• _Exercise instructions_:
Pictures must not appear in the copy. Set down exactly the line with "Task: Click the loading spinner icon" and each line after it through the end of the data below.

• _Dataset excerpts_:
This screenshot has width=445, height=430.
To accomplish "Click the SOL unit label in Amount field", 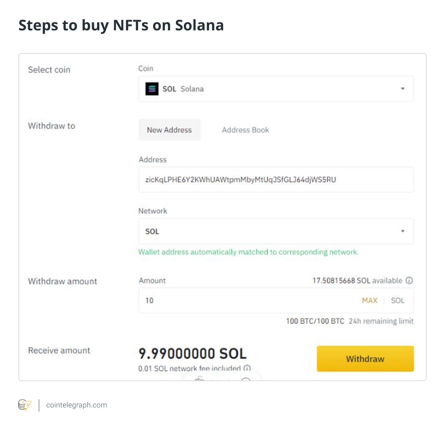I will coord(398,301).
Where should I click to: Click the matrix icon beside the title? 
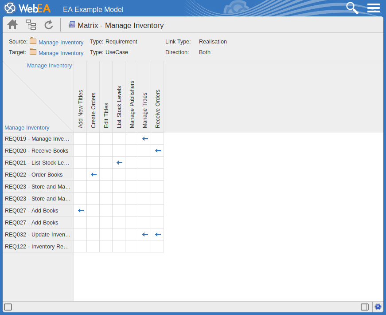click(x=71, y=25)
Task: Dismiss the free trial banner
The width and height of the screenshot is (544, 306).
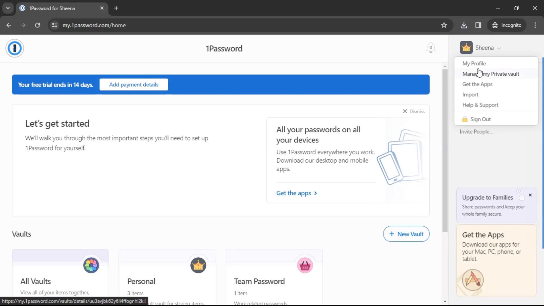Action: pyautogui.click(x=413, y=111)
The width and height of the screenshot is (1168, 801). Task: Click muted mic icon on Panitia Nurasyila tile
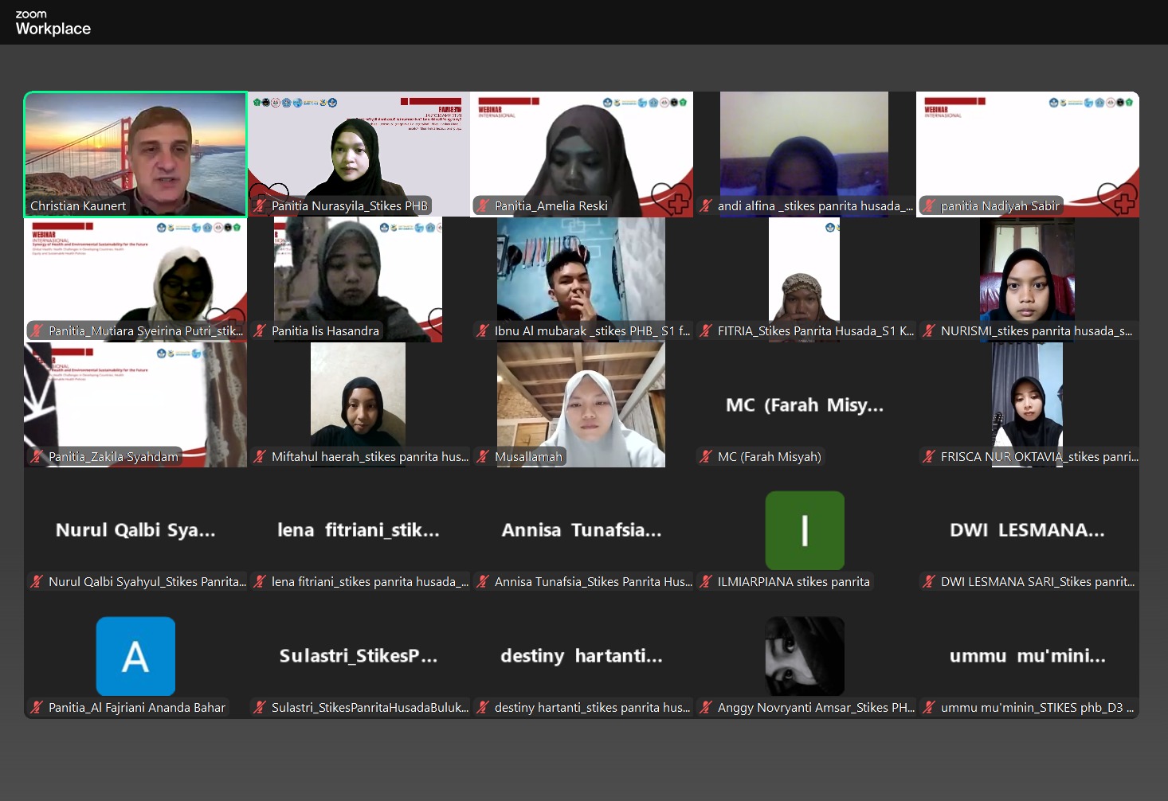tap(260, 206)
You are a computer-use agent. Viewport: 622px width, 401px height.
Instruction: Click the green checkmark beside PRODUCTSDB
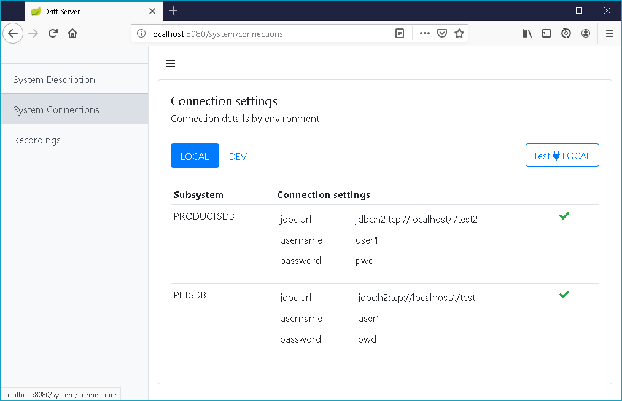564,216
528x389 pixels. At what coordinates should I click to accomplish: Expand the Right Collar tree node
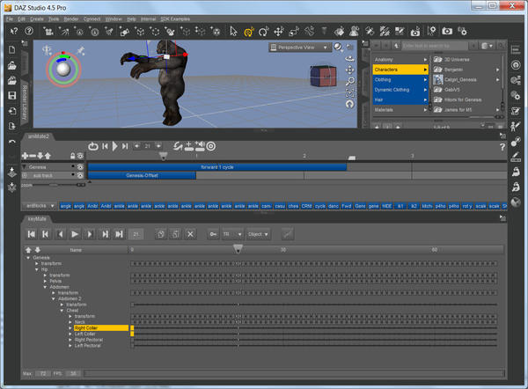pyautogui.click(x=70, y=327)
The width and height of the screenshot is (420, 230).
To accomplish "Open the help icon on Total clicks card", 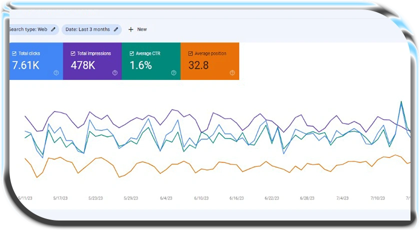I will click(x=56, y=73).
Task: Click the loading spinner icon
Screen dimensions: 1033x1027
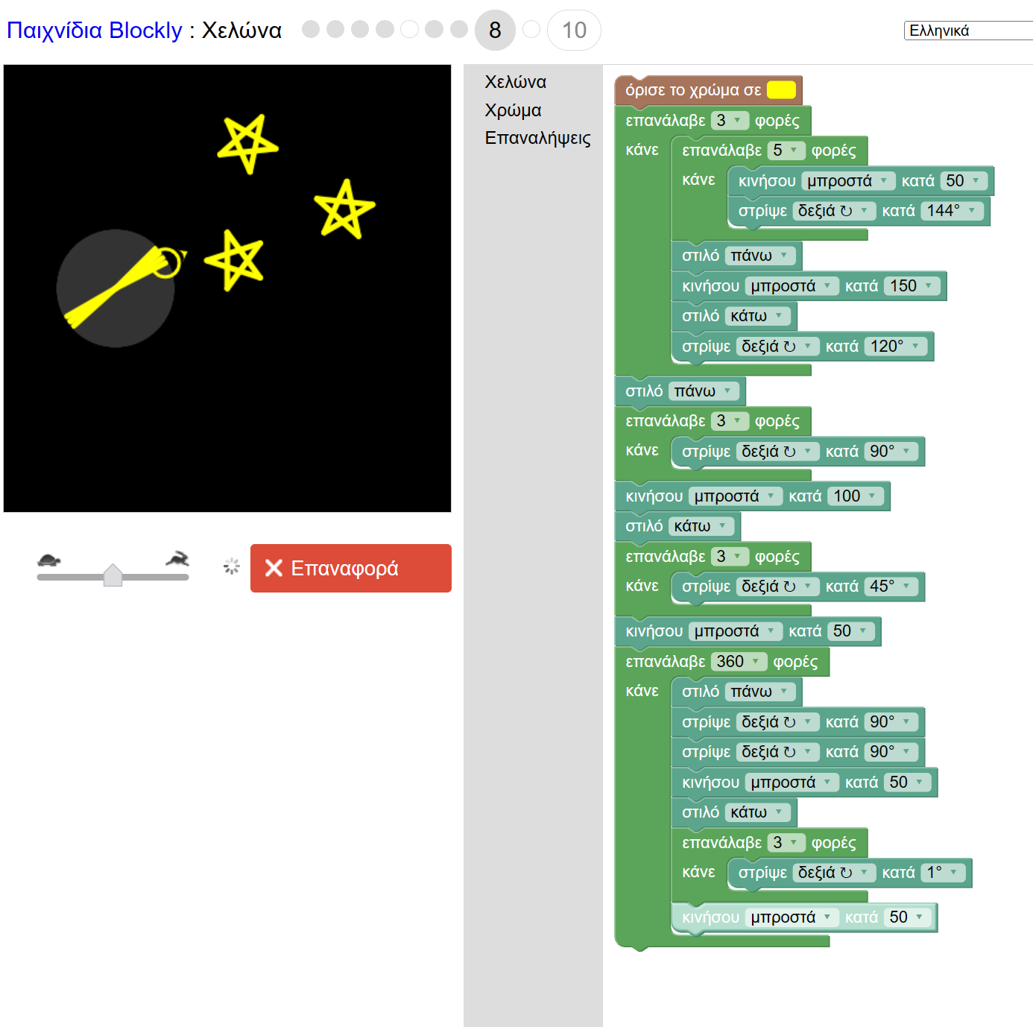Action: click(x=232, y=567)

• _Answer to this task_:
Task: Click the loading spinner icon
Screen dimensions: 1033x1027
Action: click(x=232, y=567)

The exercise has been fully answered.